[What is expected] Arrange the lines of the records below, everything from the line containing "Locate an element on the screen. Image" down to the line containing "click on text", both included, as a Markdown table with the columns Row and Line. Put a row number and one line per row, skip blank lines, and leave out everything outside that range.
..............................
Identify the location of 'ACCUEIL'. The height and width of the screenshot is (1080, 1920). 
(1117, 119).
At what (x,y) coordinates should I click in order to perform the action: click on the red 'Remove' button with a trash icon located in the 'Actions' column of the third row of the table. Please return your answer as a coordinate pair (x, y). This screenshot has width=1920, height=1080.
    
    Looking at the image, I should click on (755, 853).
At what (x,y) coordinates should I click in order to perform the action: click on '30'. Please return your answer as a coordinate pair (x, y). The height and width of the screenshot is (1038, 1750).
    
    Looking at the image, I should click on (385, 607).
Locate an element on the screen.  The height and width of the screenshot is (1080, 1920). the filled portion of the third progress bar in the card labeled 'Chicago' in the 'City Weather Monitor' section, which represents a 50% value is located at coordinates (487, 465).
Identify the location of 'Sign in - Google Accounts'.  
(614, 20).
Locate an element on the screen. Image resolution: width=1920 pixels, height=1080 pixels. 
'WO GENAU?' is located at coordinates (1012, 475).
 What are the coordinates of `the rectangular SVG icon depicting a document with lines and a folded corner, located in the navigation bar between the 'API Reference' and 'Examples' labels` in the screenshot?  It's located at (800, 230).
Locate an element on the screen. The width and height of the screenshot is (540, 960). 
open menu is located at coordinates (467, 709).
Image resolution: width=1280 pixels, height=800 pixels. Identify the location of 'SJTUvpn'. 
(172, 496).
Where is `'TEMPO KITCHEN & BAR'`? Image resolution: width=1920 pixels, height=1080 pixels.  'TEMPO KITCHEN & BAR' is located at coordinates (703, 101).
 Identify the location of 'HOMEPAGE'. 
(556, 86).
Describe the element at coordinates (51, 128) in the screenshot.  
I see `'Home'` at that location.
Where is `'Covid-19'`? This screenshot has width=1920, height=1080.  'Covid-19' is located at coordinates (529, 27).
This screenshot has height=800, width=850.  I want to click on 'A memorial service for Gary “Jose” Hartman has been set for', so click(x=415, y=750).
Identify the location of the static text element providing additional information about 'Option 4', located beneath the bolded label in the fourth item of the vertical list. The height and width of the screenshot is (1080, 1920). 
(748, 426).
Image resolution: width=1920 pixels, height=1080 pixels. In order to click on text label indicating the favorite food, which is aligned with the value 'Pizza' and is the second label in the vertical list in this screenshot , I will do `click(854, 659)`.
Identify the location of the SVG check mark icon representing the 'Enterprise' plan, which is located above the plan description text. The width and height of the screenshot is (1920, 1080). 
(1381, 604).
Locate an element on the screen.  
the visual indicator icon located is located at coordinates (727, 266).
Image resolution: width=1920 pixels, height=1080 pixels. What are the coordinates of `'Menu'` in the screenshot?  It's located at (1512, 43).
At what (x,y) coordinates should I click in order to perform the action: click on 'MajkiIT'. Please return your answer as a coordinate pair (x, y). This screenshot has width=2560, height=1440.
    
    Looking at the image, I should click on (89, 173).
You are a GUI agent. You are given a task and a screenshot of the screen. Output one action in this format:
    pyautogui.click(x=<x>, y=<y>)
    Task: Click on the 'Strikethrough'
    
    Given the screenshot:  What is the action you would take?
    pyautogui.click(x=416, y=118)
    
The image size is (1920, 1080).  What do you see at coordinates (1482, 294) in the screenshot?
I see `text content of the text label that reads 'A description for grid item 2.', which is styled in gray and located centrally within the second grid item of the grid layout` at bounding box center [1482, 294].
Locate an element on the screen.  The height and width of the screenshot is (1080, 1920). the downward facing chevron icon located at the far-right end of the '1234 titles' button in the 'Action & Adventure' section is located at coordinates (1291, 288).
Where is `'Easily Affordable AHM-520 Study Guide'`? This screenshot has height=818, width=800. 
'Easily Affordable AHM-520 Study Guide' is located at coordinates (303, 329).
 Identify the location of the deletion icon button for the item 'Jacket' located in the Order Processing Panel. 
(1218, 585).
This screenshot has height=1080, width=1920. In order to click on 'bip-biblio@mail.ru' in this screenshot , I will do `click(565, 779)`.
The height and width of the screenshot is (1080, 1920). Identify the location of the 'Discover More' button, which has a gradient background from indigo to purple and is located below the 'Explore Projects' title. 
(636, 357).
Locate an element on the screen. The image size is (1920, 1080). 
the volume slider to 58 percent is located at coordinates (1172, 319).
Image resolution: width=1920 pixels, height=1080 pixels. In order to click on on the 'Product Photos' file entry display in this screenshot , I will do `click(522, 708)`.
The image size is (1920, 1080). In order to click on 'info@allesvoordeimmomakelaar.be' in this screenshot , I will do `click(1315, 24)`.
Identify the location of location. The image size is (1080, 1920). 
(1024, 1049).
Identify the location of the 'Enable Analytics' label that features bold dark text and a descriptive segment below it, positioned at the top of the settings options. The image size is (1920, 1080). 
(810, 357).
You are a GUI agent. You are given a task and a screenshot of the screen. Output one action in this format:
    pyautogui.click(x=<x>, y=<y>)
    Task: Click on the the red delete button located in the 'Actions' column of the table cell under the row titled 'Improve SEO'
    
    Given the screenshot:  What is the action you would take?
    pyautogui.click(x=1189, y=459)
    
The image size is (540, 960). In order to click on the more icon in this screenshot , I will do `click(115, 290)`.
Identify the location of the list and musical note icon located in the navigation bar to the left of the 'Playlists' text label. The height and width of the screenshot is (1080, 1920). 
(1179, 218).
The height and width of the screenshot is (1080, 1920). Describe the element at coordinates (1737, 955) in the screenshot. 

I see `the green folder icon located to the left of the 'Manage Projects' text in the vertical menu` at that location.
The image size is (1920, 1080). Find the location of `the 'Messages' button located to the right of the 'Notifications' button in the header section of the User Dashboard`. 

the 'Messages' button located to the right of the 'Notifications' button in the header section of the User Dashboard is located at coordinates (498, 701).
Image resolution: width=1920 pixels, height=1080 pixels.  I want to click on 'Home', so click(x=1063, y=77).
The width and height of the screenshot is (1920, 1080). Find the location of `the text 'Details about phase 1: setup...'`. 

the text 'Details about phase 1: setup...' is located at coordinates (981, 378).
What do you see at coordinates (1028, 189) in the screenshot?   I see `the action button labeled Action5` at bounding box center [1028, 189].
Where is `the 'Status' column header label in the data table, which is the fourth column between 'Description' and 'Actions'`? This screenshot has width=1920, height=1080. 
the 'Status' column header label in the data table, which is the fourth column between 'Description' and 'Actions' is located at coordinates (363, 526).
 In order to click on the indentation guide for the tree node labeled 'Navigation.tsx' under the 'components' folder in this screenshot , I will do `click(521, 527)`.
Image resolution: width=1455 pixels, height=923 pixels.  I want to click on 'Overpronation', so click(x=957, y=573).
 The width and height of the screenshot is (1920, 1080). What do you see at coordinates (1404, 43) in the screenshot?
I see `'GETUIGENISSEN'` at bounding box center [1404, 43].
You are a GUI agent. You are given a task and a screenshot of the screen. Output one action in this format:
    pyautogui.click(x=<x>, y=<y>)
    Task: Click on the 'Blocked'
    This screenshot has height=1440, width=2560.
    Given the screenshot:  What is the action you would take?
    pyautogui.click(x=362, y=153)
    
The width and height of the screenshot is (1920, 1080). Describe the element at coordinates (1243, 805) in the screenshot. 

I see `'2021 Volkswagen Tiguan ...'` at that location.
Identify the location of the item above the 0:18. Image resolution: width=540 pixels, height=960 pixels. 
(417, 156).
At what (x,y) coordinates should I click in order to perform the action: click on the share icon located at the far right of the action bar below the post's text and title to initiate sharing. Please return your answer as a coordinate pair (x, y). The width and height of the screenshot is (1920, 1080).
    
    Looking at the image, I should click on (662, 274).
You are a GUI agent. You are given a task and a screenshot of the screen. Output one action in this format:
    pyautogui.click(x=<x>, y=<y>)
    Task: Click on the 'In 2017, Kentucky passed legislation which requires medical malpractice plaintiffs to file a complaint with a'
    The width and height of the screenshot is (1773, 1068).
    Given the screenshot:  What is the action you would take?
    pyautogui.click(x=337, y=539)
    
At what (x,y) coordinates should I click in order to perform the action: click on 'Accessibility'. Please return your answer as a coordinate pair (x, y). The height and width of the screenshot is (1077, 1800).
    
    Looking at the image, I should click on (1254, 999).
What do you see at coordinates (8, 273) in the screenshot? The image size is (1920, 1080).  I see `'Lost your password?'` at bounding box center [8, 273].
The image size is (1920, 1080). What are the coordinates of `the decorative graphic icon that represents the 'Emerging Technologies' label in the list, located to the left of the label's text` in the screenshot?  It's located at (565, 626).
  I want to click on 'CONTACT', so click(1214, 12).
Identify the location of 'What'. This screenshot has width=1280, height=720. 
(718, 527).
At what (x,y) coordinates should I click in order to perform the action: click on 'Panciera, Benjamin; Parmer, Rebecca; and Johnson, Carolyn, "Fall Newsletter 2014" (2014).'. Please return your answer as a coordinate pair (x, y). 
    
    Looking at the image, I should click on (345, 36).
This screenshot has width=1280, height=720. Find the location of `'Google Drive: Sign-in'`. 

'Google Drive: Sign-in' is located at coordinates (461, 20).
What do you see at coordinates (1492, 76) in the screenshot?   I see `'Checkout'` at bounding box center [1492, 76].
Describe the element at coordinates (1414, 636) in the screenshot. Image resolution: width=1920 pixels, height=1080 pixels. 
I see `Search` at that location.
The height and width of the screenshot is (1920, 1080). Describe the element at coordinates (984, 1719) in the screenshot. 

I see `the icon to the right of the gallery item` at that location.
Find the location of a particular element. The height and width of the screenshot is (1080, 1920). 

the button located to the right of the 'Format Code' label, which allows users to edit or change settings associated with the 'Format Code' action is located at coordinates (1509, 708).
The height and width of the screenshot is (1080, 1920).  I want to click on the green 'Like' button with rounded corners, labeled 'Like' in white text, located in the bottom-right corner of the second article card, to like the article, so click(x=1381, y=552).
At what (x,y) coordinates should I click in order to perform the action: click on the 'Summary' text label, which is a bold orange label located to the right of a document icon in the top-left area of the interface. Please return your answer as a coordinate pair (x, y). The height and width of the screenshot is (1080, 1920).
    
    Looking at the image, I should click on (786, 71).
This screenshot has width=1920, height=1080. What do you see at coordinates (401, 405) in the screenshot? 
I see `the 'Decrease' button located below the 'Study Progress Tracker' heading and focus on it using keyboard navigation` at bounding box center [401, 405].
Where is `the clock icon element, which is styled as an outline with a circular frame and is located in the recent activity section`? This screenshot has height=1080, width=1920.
..............................
[Exercise solution]
| Row | Line |
|---|---|
| 1 | Locate an element on the screen. Image resolution: width=1920 pixels, height=1080 pixels.  |
| 2 | 'WO GENAU?' is located at coordinates (1012, 475). |
| 3 |  What are the coordinates of `the rectangular SVG icon depicting a document with lines and a folded corner, located in the navigation bar between the 'API Reference' and 'Examples' labels` in the screenshot?  It's located at (800, 230). |
| 4 | Locate an element on the screen. The width and height of the screenshot is (540, 960).  |
| 5 | open menu is located at coordinates (467, 709). |
| 6 | Image resolution: width=1280 pixels, height=800 pixels. Identify the location of 'SJTUvpn'.  |
| 7 | (172, 496). |
| 8 | Where is `'TEMPO KITCHEN & BAR'`? Image resolution: width=1920 pixels, height=1080 pixels.  'TEMPO KITCHEN & BAR' is located at coordinates (703, 101). |
| 9 |  Identify the location of 'HOMEPAGE'.  |
| 10 | (556, 86). |
| 11 | Describe the element at coordinates (51, 128) in the screenshot.   |
| 12 | I see `'Home'` at that location. |
| 13 | Where is `'Covid-19'`? This screenshot has width=1920, height=1080.  'Covid-19' is located at coordinates (529, 27). |
| 14 | This screenshot has height=800, width=850.  I want to click on 'A memorial service for Gary “Jose” Hartman has been set for', so click(x=415, y=750). |
| 15 | Identify the location of the static text element providing additional information about 'Option 4', located beneath the bolded label in the fourth item of the vertical list. The height and width of the screenshot is (1080, 1920).  |
| 16 | (748, 426). |
| 17 | Image resolution: width=1920 pixels, height=1080 pixels. In order to click on text label indicating the favorite food, which is aligned with the value 'Pizza' and is the second label in the vertical list in this screenshot , I will do `click(854, 659)`. |